- DOCUMENT EXCERPT:

****

Advice for Discerning Marriage
Dating can often seem like a maze. Those who are young and dating have never been married before and so the waters of a new relationship are uncharted territory.
How do I know if this person is good for me?
How do I know if he/she is the one?
Will this relationship last forever or eventually burn out?
These are questions that everyone entering into a hopeful, new relationship asks themselves. They are necessary questions, but they are not terribly helpful. They seem to give rise to hundreds more questions and they eliminate none of the uncertainty.
I suggest that instead of asking the aforementioned questions, which are too broad and easy to lie to yourself about, instead examine your partner in light of some of the questions below.
Would I trust this person to raise my children if something were to happen to me?

****

- DATA EXTRACT:
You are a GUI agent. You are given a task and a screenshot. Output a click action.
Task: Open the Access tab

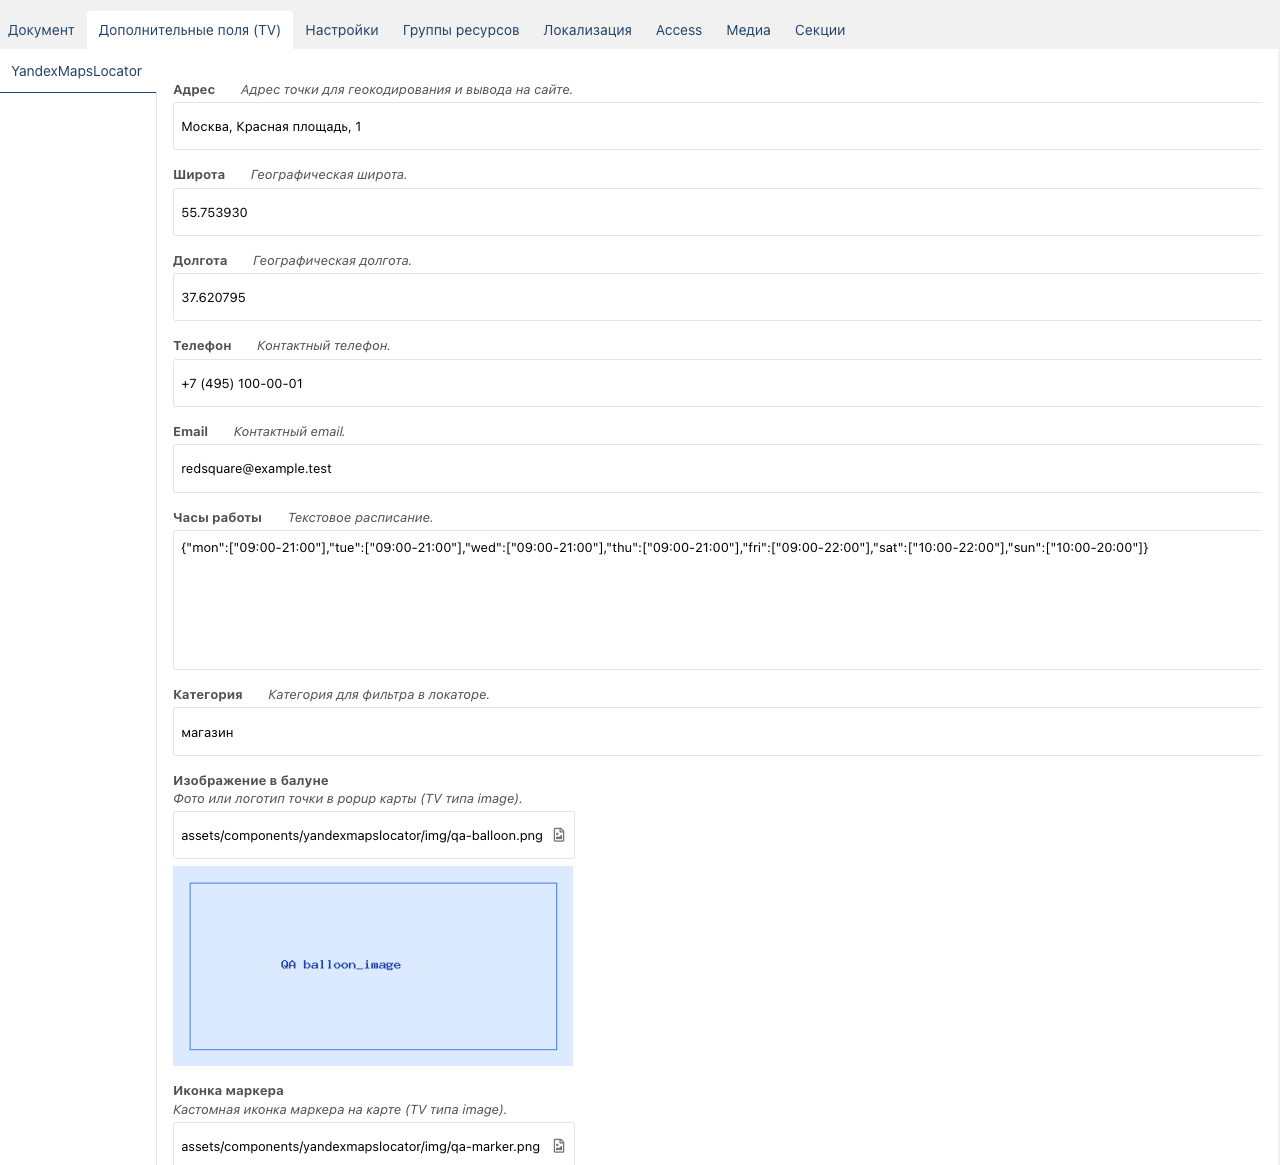click(679, 30)

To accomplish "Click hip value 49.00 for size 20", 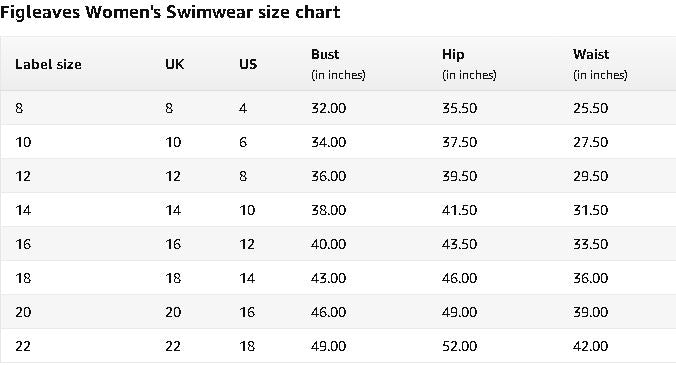I will click(x=460, y=312).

****

- PROBLEMS TO WORK ON:
A) Translate this sentence from the marriage advice text into Spanish: "They are necessary questions, but they are not terribly helpful."
B) In the marriage advice text, why does the author suggest replacing the usual questions about a new relationship with other questions?
C) Continue the marriage advice text from the point where it stops.

- ANSWER LIST:
A) Son preguntas necesarias, pero no son muy útiles.

B) The author says the usual questions are too broad and easy to lie to yourself about. They also lead to hundreds more questions and remove none of the uncertainty.

C)
This is a serious question that should be addressed early in the relationship. You should not date someone’s potential, but the person as they are. A person may get rid of bad habits or develop new virtues but you should not wager your entire married life on someone changing a bad habit after you’ve already committed to them! The purpose of marriage is to have children and raise them in the faith. If your significant other isn’t ready to take on this task, then maybe they aren’t ready for this relationship. Is this man/woman someone who I can trust to raise my children in the faith? Will this person teach my children the values and beliefs that I find important? If no, then it may be time to seriously evaluate the merits of the relationship; if yes, then maybe this is the person God is calling you to marry.
Would I be okay with my son/daughter growing up to be exactly like my significant other?
We all have our faults. No one is perfect, but would you approve of your son/daughter behaving in the way your boyfriend/girlfriend behaves? Is the person I’m dating kind and polite to others or selfish and rude? It is inevitable that your children will exhibit qualities of both parents. So ask yourself, would I be okay with my son/daughter behaving this way? If you would be honored to have a child behave as your significant other behaves, then that may be a sign that God is calling you to marry this person; if you would be appalled if your child behaved like your significant other, maybe it is time to reevaluate the relationship.
How does my significant other treat their parent of the opposite sex?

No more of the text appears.